Where to find out more about consultations?
The European Union runs an own website Your Voice in Europe which provides an overview of ongoing EU-consultations. We select above consultations which we deem to be important for FFII supporters and members. Unfortunately Your Voice is incomplete as it is not the single point of entry which it was meant to be. Often Directorates do not add their consultation procedures to the site. As the responsibility for consultations lies upon the directorates the consultation procedures differ very much. But in most cases consultations are open to the general public and everybody is free to submit.
The commmision starts a consultation on Foobar. I find Foobar damaging. What shall I do?
A consultation is an indication that the respective body considers action in the field necessary. It could well be that the branch will propose a Foobar directive later the year. So it is an indication for you to get your stakeholders organised and prepare positions. The earlier you prepare and file concerns the better results are to be expected. Maybe you like Barfoos more? A consultation is also an open channel to present ideas for actions and to show up as an Barfoos stakeholder.
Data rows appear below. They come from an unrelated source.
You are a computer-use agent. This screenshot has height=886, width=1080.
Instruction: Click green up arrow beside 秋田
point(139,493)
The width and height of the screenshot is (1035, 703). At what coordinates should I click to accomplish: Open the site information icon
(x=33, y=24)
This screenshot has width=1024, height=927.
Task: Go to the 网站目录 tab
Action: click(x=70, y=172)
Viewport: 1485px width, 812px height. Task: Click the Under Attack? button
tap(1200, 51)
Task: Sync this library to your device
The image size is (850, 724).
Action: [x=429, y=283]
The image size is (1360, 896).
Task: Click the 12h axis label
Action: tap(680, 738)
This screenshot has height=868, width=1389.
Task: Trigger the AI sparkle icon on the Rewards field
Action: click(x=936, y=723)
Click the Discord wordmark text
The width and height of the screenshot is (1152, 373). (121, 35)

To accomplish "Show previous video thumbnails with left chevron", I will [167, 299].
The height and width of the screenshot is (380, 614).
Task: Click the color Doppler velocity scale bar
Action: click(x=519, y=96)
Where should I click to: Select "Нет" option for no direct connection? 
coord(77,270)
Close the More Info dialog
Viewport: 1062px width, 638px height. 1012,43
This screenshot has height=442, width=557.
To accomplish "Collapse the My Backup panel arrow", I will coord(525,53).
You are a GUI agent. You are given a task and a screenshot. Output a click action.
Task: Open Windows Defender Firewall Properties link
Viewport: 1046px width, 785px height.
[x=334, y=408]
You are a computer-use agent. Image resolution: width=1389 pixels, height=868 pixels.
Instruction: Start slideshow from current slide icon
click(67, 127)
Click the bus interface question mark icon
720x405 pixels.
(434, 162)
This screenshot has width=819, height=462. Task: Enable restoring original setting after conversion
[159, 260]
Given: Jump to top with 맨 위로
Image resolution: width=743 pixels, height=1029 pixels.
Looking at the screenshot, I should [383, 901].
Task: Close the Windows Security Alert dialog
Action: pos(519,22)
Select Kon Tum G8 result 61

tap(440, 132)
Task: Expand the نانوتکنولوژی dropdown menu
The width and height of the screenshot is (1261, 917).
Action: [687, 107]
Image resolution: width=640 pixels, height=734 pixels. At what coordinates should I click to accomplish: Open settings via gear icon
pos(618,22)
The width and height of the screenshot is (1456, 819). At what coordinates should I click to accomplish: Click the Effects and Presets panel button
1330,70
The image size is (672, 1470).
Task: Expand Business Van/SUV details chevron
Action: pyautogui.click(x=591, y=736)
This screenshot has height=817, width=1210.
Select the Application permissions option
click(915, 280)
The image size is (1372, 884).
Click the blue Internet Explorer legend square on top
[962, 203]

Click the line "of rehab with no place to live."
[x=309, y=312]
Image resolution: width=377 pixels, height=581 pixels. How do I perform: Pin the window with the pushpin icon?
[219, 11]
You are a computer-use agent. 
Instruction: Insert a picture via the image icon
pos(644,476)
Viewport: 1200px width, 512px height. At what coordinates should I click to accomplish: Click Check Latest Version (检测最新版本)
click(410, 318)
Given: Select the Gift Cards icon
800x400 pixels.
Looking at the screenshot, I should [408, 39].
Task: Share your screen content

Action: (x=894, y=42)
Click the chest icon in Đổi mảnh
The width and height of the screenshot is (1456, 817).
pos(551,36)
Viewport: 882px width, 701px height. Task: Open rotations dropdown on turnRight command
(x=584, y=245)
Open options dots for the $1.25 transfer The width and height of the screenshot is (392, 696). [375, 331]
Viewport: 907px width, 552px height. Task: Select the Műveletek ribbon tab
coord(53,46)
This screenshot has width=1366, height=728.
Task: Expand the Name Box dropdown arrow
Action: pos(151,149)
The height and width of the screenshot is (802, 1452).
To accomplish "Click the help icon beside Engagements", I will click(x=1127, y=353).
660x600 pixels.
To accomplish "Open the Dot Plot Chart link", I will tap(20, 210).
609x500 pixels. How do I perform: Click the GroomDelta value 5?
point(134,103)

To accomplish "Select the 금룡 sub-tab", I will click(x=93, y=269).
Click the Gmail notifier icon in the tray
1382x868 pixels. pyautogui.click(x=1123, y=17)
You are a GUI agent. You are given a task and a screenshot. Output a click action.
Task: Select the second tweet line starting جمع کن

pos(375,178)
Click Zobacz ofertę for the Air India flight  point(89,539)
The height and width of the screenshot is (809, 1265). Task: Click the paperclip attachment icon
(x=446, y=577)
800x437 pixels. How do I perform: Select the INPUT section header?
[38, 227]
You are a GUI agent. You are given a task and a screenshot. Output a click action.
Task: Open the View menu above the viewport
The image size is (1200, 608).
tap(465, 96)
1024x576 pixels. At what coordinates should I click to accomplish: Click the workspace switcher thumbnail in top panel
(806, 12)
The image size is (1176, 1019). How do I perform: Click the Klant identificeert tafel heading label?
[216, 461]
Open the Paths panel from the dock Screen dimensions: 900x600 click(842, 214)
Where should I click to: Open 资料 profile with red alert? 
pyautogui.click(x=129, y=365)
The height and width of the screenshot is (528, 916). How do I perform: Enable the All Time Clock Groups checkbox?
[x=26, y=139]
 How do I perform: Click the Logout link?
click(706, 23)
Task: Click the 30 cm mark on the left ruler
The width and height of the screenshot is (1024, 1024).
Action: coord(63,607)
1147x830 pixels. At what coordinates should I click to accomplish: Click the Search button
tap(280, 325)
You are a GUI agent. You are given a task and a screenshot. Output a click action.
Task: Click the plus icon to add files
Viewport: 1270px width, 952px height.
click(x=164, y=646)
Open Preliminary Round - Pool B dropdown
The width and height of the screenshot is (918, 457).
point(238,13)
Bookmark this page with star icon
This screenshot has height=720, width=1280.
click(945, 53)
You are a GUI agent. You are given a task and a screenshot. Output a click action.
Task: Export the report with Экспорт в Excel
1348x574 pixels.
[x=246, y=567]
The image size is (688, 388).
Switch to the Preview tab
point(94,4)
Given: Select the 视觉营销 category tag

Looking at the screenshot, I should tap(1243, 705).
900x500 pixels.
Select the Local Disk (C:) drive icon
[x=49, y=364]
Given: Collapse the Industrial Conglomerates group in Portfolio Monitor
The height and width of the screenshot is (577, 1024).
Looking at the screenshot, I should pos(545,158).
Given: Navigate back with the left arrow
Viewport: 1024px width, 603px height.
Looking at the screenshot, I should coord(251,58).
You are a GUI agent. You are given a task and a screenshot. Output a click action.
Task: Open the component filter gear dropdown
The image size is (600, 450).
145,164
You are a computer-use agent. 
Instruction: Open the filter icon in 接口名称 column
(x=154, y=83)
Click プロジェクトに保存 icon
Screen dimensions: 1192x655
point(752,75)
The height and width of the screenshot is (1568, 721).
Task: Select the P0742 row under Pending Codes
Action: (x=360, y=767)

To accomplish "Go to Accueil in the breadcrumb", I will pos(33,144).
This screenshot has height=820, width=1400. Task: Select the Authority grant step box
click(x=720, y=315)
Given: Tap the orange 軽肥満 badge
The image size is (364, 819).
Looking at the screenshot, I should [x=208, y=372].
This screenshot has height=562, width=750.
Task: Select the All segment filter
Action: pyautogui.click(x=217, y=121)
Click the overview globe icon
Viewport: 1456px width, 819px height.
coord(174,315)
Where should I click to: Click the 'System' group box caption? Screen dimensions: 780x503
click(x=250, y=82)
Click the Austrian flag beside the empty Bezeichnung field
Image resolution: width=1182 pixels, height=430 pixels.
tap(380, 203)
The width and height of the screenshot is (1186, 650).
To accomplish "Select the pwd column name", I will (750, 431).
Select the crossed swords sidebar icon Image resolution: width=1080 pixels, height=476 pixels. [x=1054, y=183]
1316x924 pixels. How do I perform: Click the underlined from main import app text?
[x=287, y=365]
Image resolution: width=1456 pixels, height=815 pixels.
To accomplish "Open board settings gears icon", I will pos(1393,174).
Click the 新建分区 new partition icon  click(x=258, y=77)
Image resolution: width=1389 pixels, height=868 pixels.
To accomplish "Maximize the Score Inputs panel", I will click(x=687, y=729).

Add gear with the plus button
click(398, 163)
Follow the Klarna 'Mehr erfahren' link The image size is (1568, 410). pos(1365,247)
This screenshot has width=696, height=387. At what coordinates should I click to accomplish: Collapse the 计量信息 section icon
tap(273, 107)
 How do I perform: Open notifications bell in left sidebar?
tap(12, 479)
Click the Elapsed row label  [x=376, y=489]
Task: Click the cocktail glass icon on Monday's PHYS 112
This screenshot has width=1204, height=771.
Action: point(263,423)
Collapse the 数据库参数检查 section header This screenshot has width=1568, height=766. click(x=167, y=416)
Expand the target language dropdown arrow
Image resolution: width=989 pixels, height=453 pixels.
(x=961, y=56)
A consultation is rather information supply than representation.
But by launching a consultation the Commission also offers you insights of what the officers want. They go public with their ideas in order to receive comments from you.
Where is the trap?
There is no trap but we you will often observe flaws in consultation procedures. One example is that unlike other official EU documents consultation questionaires and background papers are often only available in English, German and French language. It is a matter of administrative simplification which does not take into account that they reach out for a linguistic diverse European public. We recommend you to answer the consultation in your monther tongue. It is your right.
Studies on the matter or impact analysis studies provided as background documents are often bogus science. When the Commission aims to harmonise legislation you will hardly find comparative overviews of existing regulations in the member states. This is because harmonisation is a formal requirement for EU regulatory action which is often not taken serious. But when you don't know what will get harmonised (current status) it becomes quite difficult to make comments on planned policies.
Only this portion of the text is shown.